● What is required:
Copy exactly the lines of the data below, beginning with the line with "Suzn Quilts (216, 1291)" and ending with the line with "Hol kapható? (808, 958)". Pictures are to be omitted.

----------

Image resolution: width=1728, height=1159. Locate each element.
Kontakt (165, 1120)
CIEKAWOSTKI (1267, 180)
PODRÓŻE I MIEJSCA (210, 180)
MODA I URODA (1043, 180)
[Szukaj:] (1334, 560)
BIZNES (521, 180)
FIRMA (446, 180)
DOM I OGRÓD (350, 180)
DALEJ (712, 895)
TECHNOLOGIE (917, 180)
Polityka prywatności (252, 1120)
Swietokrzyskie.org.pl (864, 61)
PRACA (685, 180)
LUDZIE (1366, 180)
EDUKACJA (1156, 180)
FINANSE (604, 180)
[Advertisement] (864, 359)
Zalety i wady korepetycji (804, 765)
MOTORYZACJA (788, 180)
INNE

----------

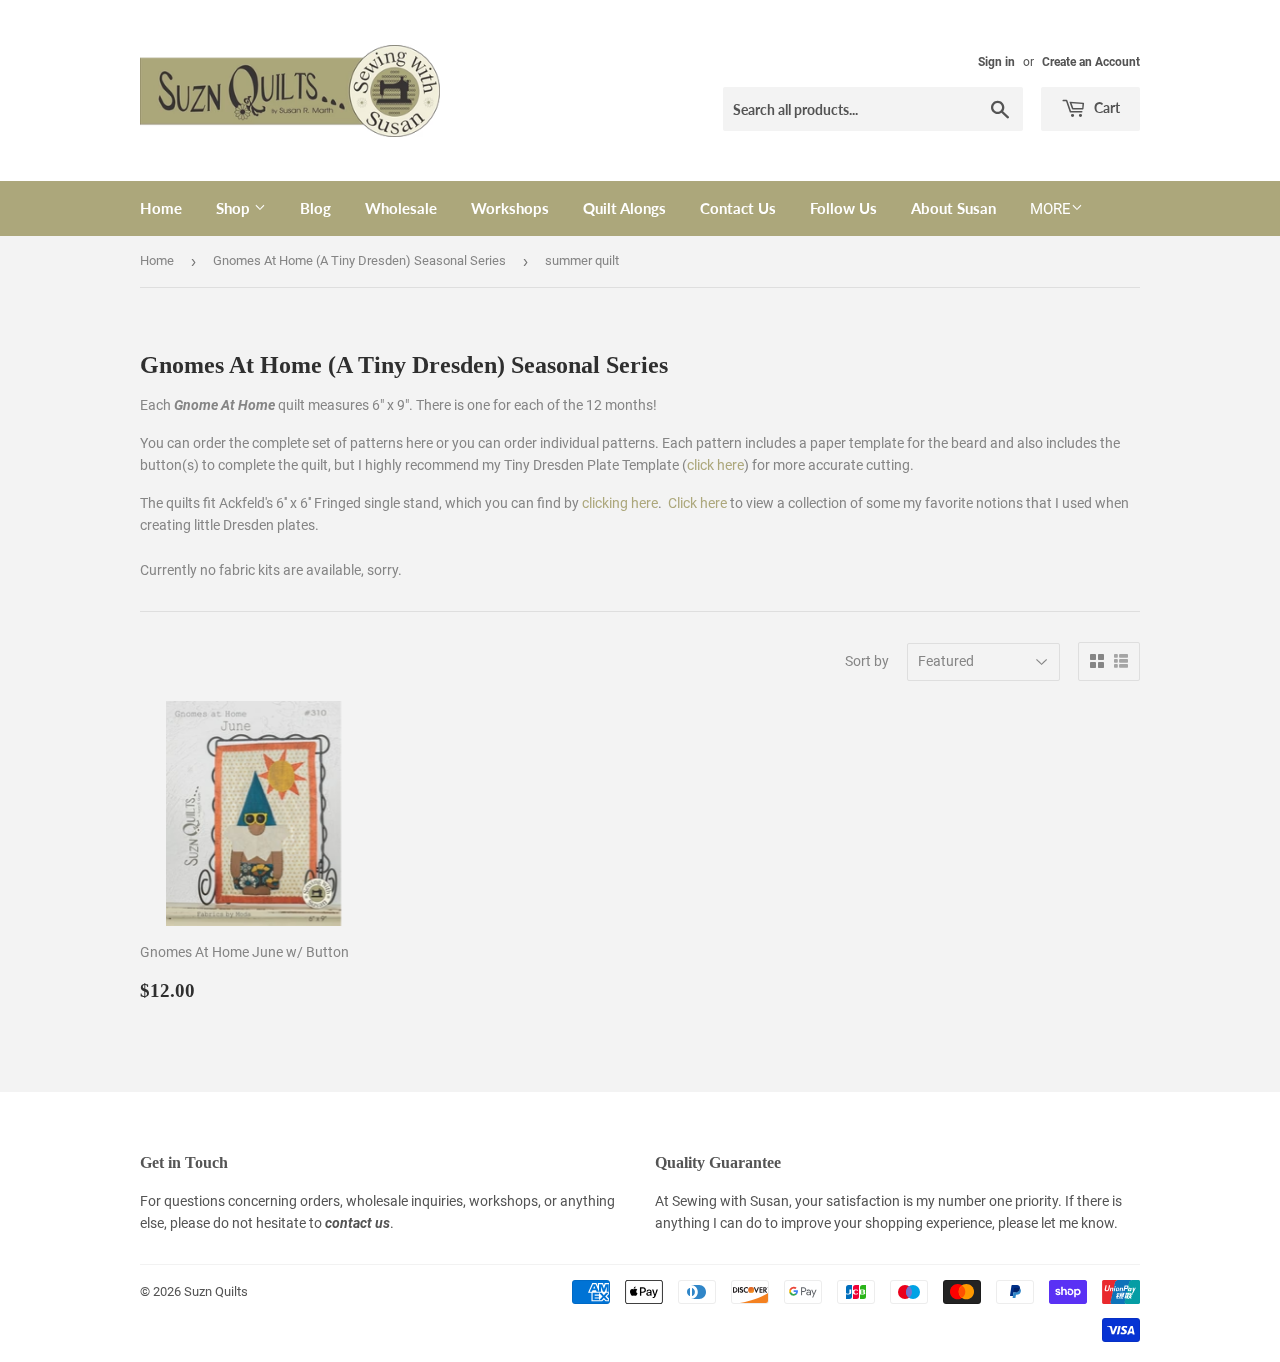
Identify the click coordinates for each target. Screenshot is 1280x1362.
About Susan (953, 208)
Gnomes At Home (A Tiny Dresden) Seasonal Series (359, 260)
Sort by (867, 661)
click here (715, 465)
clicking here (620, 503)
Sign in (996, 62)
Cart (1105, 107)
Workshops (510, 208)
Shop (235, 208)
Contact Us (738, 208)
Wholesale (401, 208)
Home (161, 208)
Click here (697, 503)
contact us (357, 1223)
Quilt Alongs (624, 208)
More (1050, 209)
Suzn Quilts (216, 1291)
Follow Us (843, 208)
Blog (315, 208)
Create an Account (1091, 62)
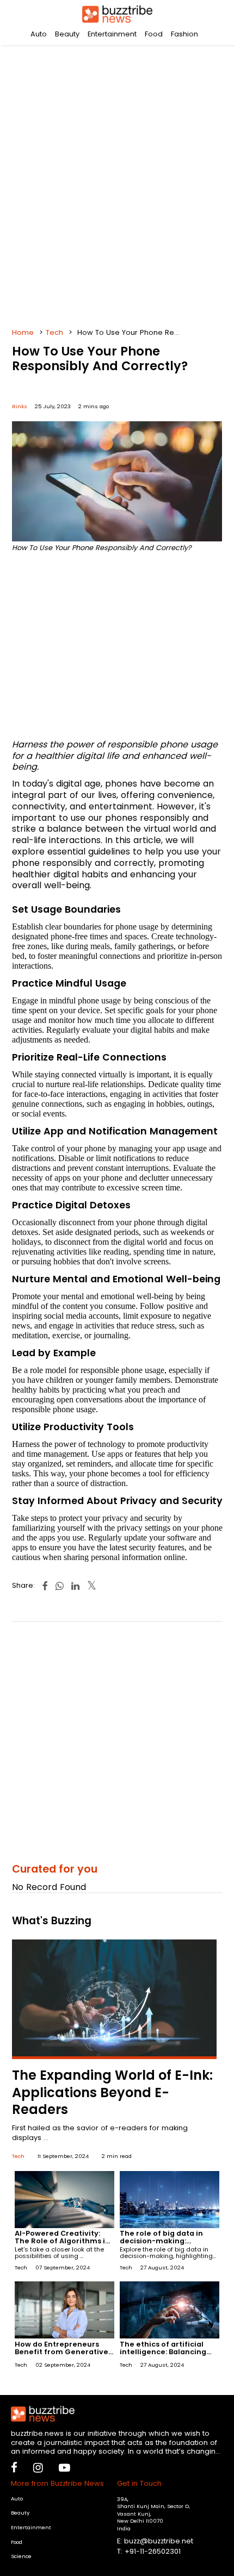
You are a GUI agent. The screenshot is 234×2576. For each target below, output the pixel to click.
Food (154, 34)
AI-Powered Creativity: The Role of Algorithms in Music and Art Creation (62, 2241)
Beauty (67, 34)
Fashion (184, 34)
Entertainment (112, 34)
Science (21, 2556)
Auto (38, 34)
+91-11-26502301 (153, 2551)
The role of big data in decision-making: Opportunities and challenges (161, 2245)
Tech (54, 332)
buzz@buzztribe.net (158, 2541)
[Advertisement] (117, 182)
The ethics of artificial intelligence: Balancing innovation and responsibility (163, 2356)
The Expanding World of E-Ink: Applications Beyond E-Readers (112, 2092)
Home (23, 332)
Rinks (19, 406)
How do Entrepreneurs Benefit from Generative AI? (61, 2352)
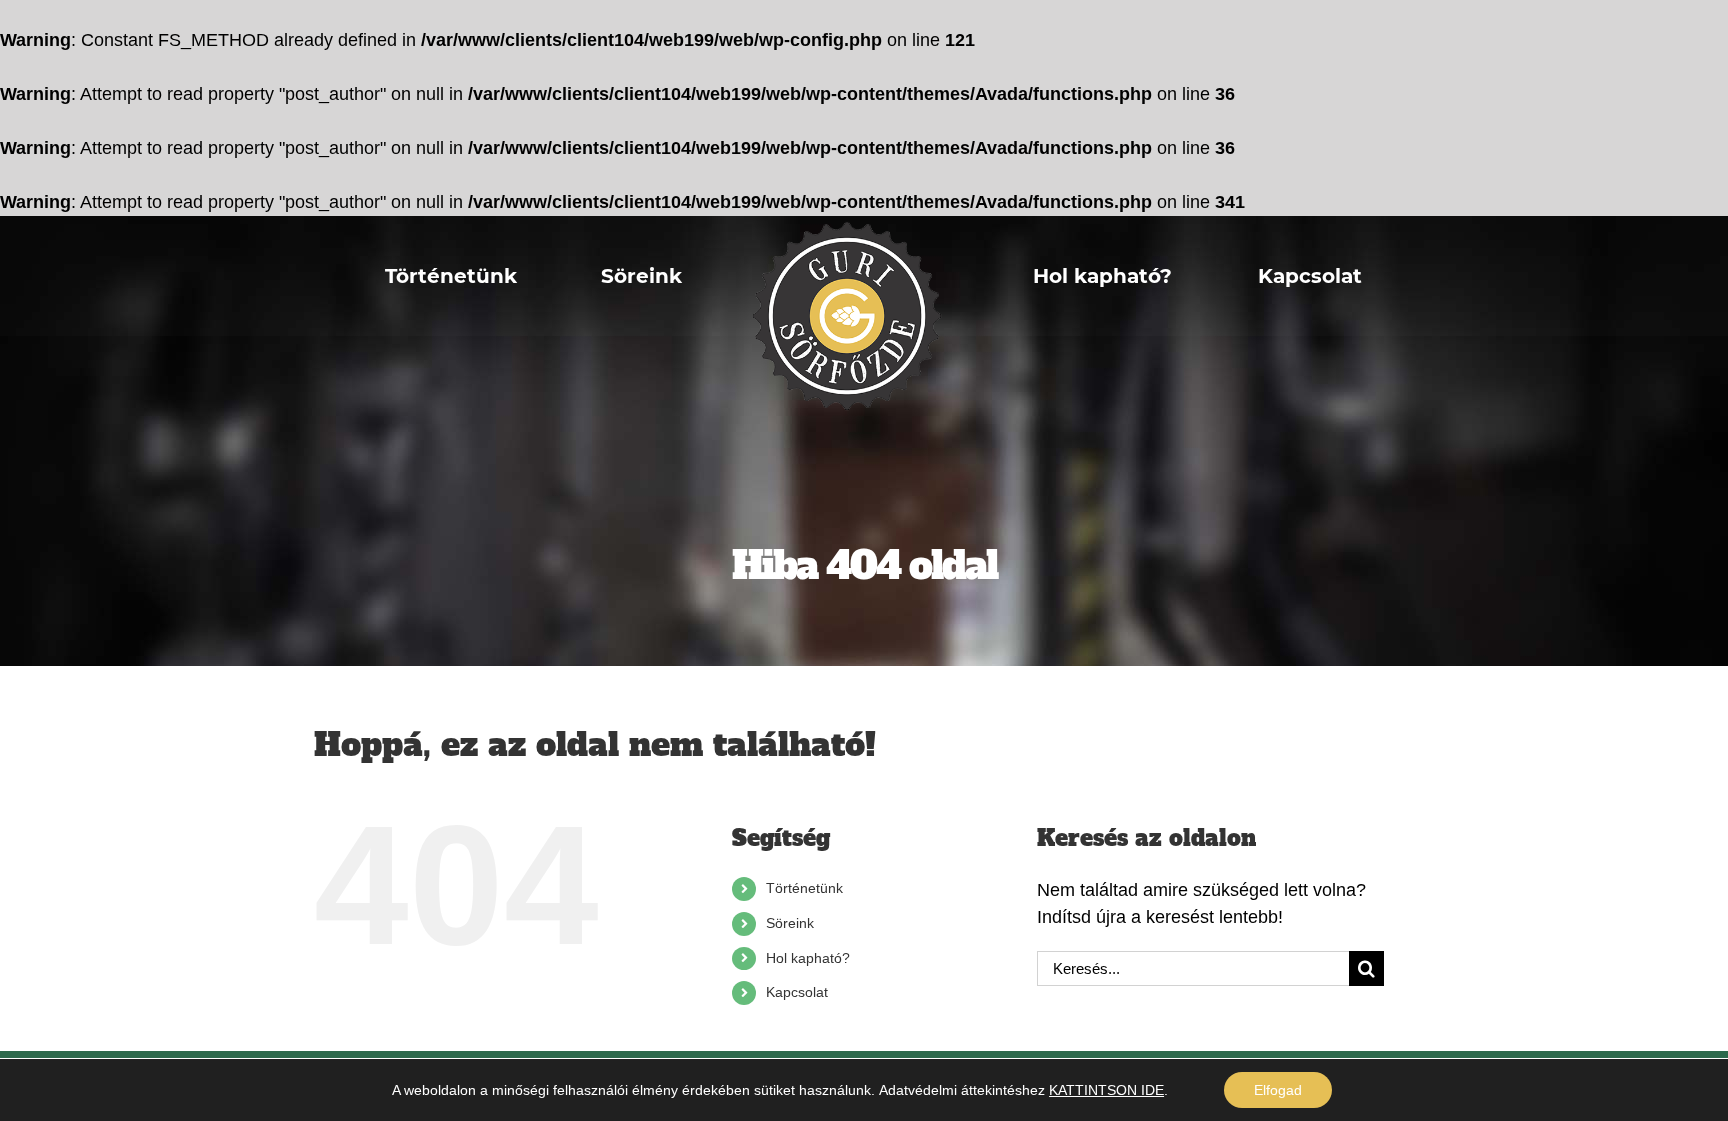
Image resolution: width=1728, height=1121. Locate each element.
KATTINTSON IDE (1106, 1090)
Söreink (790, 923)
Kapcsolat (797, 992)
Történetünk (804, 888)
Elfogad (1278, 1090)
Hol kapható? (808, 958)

----------

● Solution for this exercise:
Suzn Quilts (216, 1291)
Follow Us (843, 208)
Blog (315, 208)
Create an Account (1091, 62)
You are a GUI agent. The screenshot is 234×2576. For each target below, output the pixel to click.
Food (154, 34)
AI-Powered Creativity: The Role of Algorithms in Music and Art Creation (62, 2241)
Beauty (67, 34)
Fashion (184, 34)
Entertainment (112, 34)
Science (21, 2556)
Auto (38, 34)
+91-11-26502301 (153, 2551)
The role of big data in decision-making: Opportunities and challenges (161, 2245)
Tech (54, 332)
buzz@buzztribe.net (158, 2541)
[Advertisement] (117, 182)
The ethics of artificial intelligence: Balancing innovation and responsibility (163, 2356)
The Expanding World of E-Ink: Applications Beyond E-Readers (112, 2092)
Home (23, 332)
Rinks (19, 406)
How do Entrepreneurs Benefit from Generative AI? (61, 2352)
Image resolution: width=1728, height=1121. Locate each element.
KATTINTSON IDE (1106, 1090)
Söreink (790, 923)
Kapcsolat (797, 992)
Történetünk (804, 888)
Elfogad (1278, 1090)
Hol kapható? (808, 958)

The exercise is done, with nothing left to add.